[Data for locating words and elements]
-- START --

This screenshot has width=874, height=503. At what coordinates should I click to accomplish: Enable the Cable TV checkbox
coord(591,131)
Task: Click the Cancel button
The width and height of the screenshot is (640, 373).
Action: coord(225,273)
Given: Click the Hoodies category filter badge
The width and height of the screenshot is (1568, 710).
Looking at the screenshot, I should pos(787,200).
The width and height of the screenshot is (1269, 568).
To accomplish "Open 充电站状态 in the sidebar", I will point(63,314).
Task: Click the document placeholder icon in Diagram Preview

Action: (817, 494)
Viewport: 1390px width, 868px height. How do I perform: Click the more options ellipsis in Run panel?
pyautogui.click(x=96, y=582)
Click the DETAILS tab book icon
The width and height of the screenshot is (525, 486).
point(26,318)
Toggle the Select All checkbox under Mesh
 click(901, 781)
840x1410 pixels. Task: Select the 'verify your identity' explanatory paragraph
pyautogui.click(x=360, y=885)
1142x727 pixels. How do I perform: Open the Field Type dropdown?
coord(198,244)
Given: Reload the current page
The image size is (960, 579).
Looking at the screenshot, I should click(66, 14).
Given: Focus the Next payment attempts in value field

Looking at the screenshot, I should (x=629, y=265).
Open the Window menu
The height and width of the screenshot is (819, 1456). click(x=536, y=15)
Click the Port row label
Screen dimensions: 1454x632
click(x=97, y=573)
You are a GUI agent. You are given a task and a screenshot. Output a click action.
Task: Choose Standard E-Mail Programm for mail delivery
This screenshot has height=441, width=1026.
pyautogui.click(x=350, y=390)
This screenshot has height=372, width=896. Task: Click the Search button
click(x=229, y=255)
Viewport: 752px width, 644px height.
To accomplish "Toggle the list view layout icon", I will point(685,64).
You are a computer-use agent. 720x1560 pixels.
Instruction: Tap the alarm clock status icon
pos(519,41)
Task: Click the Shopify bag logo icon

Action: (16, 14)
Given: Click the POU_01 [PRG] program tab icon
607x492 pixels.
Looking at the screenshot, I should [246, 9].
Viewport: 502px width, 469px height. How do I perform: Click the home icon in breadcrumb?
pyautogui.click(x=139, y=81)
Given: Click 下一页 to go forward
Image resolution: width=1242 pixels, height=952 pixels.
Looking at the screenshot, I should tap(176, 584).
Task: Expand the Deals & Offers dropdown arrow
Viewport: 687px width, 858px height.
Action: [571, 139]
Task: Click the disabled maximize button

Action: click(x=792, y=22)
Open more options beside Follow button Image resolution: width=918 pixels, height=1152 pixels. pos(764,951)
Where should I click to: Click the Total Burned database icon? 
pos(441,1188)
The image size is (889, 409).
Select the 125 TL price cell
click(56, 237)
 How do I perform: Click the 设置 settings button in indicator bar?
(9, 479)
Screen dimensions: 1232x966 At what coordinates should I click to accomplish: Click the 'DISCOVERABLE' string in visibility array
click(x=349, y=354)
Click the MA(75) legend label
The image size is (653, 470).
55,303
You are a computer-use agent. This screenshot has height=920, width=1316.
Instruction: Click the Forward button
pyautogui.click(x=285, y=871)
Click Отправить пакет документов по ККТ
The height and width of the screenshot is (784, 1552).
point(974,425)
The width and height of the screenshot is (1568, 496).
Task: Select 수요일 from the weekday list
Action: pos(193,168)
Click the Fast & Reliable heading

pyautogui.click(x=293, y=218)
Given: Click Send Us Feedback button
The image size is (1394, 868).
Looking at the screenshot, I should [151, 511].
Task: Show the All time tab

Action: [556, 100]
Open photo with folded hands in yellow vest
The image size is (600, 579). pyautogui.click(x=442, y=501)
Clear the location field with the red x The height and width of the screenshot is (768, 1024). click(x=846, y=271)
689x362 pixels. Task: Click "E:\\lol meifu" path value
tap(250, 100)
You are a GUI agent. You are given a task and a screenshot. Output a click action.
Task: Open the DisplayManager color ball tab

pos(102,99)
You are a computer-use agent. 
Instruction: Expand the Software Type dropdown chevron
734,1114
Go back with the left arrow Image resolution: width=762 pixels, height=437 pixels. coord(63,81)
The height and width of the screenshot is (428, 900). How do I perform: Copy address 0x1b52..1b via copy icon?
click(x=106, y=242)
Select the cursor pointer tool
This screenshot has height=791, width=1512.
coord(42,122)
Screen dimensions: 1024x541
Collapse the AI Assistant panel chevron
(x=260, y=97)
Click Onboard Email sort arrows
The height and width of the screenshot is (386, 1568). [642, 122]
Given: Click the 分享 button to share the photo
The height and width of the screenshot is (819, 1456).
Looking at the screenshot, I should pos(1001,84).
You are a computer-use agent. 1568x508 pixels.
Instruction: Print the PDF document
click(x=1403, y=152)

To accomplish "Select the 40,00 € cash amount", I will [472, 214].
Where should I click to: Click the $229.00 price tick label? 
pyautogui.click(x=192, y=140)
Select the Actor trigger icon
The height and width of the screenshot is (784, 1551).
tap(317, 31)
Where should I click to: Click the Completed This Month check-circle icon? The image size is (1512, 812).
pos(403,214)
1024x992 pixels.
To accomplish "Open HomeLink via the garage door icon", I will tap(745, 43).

-- END --

- [Task prompt]:
Identify each line in the data above that contains the word "button" and copy those lines.

- [Output below]:
Task: Click the Cancel button
This screenshot has height=372, width=896. Task: Click the Search button
Task: Click the disabled maximize button
Open more options beside Follow button Image resolution: width=918 pixels, height=1152 pixels. pos(764,951)
 How do I perform: Click the 设置 settings button in indicator bar?
Instruction: Click the Forward button
Given: Click Send Us Feedback button
Given: Click the 分享 button to share the photo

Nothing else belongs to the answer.